At least we’re not still calling it “the information superhighway.”Google

The World Wide Web turns 30 today — the perfect occasion for a Google Doodle.

We tend to use the terms “Web” and “Internet” pretty interchangeably these days (except that almost nobody actually calls it the Web anymore, and only a few style guides still capitalize “internet”). But they’re really two different things. The internet is the network of connections between computers, smartphones, and appliances like connected refrigerators and thermostats. The World Wide Web is an application, built using the hypertext transfer protocol (the familiar “http” in most Web addresses) to transfer data and the Hypertext Markup Language (HTML) code to create Web pages and content. It’s basically a user interface for the internet.

And on March 12, 1989, software engineer Tim Berners-Lee submitted a proposal that laid out the very basics of how that user interface would work. In the blandly-titled “Information Management: A Proposal,” Berners-Lee described a database using hypertext links to help researchers at the CERN nuclear physics laboratory in Switzerland share documents more easily. The system, which he dubbed “Mesh,” built on the work engineers and computer scientists at the Advanced Research Projects Agency (ARPA, now called the Defense Advanced Research Projects Agency or DARPA) and various universities had been developing since the 1960s, but made it much easier to use.

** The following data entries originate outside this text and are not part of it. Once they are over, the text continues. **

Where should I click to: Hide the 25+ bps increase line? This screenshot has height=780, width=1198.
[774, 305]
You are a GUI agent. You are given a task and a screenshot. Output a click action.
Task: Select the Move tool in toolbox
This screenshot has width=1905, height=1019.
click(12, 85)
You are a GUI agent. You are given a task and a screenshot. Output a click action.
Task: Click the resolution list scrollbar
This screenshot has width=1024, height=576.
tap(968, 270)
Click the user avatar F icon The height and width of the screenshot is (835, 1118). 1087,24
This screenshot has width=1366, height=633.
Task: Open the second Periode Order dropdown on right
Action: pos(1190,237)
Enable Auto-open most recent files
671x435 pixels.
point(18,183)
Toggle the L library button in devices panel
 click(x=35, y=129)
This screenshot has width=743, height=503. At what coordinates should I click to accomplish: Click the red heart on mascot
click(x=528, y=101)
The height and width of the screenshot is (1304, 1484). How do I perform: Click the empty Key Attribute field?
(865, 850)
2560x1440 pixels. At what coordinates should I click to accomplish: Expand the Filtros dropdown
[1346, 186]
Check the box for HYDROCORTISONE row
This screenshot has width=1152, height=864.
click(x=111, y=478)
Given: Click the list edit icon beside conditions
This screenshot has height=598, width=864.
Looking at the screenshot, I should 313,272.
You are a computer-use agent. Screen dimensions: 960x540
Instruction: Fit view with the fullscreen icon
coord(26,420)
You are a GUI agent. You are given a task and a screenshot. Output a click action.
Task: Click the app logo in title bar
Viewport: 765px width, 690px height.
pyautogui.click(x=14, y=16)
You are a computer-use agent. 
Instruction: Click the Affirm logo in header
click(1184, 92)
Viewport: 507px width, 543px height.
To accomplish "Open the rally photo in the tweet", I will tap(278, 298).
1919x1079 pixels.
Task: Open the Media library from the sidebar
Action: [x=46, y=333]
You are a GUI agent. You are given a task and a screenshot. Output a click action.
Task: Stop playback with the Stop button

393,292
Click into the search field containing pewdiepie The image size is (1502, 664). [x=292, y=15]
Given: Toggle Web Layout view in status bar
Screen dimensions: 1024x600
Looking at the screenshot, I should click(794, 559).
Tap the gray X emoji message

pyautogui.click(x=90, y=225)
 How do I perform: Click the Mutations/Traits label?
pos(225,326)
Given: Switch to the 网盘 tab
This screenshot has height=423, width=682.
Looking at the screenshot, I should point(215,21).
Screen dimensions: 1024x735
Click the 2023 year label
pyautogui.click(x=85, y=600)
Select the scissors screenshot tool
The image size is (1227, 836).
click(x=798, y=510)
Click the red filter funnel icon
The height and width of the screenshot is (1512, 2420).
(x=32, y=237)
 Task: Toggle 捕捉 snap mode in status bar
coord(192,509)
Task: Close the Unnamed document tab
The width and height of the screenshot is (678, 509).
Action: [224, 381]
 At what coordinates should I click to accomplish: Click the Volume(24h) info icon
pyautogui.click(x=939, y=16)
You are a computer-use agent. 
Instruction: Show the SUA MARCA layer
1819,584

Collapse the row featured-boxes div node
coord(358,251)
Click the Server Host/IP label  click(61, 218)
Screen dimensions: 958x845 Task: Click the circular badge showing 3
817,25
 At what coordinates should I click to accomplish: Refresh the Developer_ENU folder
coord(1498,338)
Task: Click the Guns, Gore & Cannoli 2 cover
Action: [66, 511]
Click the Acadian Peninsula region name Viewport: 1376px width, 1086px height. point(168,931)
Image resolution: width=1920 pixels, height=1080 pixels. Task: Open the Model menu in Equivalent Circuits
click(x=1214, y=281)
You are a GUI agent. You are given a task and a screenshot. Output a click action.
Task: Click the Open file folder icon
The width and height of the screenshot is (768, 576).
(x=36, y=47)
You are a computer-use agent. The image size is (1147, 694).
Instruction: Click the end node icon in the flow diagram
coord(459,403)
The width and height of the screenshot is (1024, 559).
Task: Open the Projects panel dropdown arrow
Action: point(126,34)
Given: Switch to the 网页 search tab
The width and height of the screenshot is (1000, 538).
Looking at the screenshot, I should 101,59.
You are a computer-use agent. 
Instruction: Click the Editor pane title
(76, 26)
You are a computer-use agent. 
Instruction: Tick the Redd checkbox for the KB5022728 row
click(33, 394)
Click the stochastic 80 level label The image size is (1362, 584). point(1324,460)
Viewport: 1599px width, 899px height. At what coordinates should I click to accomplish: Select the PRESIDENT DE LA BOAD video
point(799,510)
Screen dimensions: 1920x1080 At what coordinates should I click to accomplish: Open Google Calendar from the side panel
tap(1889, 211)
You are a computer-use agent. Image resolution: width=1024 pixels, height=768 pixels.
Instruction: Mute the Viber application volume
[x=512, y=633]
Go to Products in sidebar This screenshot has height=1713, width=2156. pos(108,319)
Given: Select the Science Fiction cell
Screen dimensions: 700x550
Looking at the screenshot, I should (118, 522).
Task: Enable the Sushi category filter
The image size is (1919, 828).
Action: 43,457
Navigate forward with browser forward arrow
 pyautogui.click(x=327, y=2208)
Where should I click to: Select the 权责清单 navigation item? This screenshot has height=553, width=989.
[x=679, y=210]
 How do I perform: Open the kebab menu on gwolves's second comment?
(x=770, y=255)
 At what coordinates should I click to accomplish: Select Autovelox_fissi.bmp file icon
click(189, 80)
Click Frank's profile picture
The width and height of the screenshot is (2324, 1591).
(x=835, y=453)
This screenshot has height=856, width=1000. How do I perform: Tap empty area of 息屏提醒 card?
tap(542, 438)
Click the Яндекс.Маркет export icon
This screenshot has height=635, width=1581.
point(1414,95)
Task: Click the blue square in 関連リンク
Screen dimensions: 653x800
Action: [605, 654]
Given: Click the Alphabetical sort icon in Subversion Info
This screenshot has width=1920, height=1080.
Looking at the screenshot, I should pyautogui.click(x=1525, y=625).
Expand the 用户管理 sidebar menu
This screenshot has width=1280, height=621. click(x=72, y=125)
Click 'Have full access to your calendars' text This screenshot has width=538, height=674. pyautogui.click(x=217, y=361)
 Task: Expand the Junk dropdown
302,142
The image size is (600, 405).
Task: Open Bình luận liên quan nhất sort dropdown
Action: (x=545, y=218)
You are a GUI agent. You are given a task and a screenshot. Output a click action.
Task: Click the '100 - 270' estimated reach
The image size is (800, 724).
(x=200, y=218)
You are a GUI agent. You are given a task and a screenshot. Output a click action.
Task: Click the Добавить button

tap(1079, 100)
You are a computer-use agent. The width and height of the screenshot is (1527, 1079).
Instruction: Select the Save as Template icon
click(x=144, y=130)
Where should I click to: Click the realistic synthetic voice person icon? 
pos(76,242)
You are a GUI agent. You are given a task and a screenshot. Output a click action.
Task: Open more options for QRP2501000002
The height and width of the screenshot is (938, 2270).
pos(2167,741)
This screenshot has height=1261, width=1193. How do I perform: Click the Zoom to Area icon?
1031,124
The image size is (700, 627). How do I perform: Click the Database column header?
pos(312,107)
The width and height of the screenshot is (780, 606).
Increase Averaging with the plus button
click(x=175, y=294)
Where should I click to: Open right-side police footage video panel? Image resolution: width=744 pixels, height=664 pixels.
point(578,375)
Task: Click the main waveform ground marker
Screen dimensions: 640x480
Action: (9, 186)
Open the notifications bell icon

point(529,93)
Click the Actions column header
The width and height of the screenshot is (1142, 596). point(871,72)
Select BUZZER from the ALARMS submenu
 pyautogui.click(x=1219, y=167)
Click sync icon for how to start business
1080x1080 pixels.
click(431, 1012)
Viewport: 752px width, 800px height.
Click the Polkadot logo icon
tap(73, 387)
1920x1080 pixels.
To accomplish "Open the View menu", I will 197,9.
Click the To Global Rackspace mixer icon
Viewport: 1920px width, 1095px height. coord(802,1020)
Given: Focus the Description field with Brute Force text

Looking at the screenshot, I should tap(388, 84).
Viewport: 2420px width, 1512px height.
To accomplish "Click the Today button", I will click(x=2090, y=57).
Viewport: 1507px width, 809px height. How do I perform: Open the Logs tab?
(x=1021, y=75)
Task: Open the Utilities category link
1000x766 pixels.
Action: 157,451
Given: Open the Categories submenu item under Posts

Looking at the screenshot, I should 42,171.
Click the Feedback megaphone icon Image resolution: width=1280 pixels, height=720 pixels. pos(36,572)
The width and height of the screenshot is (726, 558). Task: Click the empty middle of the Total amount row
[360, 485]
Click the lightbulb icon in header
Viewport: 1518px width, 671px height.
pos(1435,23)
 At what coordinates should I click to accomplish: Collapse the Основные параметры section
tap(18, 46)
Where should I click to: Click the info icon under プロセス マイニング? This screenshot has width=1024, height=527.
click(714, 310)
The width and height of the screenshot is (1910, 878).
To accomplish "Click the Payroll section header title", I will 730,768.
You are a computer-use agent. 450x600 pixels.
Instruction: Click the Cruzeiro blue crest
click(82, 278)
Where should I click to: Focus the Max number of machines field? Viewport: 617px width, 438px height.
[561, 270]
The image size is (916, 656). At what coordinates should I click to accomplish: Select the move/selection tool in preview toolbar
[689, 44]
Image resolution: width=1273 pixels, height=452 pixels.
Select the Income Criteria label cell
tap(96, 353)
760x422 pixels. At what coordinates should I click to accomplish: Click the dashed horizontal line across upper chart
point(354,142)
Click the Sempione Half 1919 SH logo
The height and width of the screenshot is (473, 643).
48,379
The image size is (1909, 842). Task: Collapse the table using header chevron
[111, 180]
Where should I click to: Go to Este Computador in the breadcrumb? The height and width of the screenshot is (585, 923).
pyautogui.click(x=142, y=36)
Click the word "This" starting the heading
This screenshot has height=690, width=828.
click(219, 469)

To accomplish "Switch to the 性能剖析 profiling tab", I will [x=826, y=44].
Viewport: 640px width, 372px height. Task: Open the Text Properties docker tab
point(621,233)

Berners-Lee spent the next two years developing HTTP, HTML, and the first Web browser and webpage editor, WorldWideWeb.app. By 1991, the Web had launched, making the internet a thing laypeople could easily figure out how to use. 30 years later, the World Wide Web has profoundly reshaped our culture; it’s such an ever-present part of modern life that it’s hard to break its impact down into specific terms. It’s changed how we communicate, how we shop, how we meet new people, how we learn, how we play, how we vote, and maybe even how we think and create.